Two years later the State Bar filed an administrative complaint against the same judge, alleging that the same underlying conduct violated its Rules of Professional Conduct. The judge moved to dismiss the State Bar’s complaint. One of the grounds was that the State Bar did not have the authority to discipline a sitting superior court judge.
That issue was considered by the State Bar’s Disciplinary Hearing Commission, which rejected the judge’s argument. The judge sought immediate review in the Court of Appeals of this interlocutory decision. In December 2015, the Court of Appeals dismissed Judge Tillett’s interlocutory agency appeal without opinion.
However, while the agency appeal was still pending in the Court of Appeals, the judge filed in the North Carolina Supreme Court a “PDR Prior” or “Bypass Petition” seeking Supreme Court review of the agency’s decision without having to first go through the Court of Appeals. (Note: Section 7A-31 and Appellate Rule 15 prohibit the Supreme Court from issuing a PDR Prior for appeals from the North Carolina State Bar. Because I cannot access the State’s response, I am not sure if the State raised this point in the Supreme Court). The Supreme Court did not immediately rule on the PDR Prior, and the appeal proceeded in the Court of Appeals. A few weeks after the Court of Appeals dismissed the appeal, the Supreme Court in January 2016 denied the judge’s PDR “Prior.”
Meanwhile, the judge was concurrently pursuing a Superior Court action seeking to enjoin the State Bar’s disciplinary efforts. The judge argued, among other things, that the State Bar’s exercise of disciplinary authority against a sitting judge was facially unconstitutional. In December 2015, the trial court denied the preliminary injunction request as premature. The judge then appealed the superior court’s decision to the North Carolina Court of Appeals. This second appeal is currently winding through the Court of Appeals.
From January to May 2016 something caused the Supreme Court to change its mind about its earlier decision not to review the judge’s appeal of the agency decision. Perhaps it was the State Bar’s scheduling of a June 27 hearing to determine what disciplinary action it would take against the judge? After all, if the judge’s law license was suspended, he would have to give up his judicial seat.

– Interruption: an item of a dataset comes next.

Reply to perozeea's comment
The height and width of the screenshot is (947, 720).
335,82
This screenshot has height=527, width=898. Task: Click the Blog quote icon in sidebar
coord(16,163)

Whatever the reason, on Friday, May 27, the Supreme Court issued an unexpected order. The Court stated that while it had previously denied the judge’s request for a PDR in January 2016,
“upon reconsideration, the Court, ex mero motu, deems the question presented by the case to be of such importance that the invocation of our supervisory jurisdiction is warranted. Accordingly, the Court now issues a writ of certiorari to review the question presented in defendant’s petition:
Do the North Carolina State Bar Council and the Disciplinary Hearing Commission have the jurisdictional authority to discipline a judge of the General Court of Justice for conduct as a judge for which the judge has already been disciplined by the Judicial Standards Commission?”
The Supreme Court has stayed “all other proceedings” until it can determine this question.
At first, I mistakenly thought the Supreme Court was seeking to review the trial court appeal currently pending in the Court of Appeals. However, the Supreme Court’s writ of certiorari is directed toward the agency appeal dismissed by the Court of Appeals 6 months ago. Given that the Supreme Court had previously denied the PDR (and no one had sought certiorari review), its decision to reconsider the rejected PDR “Prior”—sua sponte and four months later—probably caught the parties by surprise. The unusual procedural posture is likely why the Supreme Court’s decision on Friday to “reconsider its earlier decision” was issued pursuant to its certiorari authority, and not its PDR authority.
We have blogged before about how certiorari is the most powerful tool in an appellate court’s arsenal. You are now a witness to certiorari’s sua sponte authority to raise appeals from the dead–even appeals the Supreme Court had previously killed. Of course, my “eternal optimist” friends and colleagues (you know who you are) will undoubtedly find renewed hope for their own “long shot” appellate strategies. It remains to be seen whether the judge’s unexpected reversal of fortune will prove fatal to the State Bar’s efforts.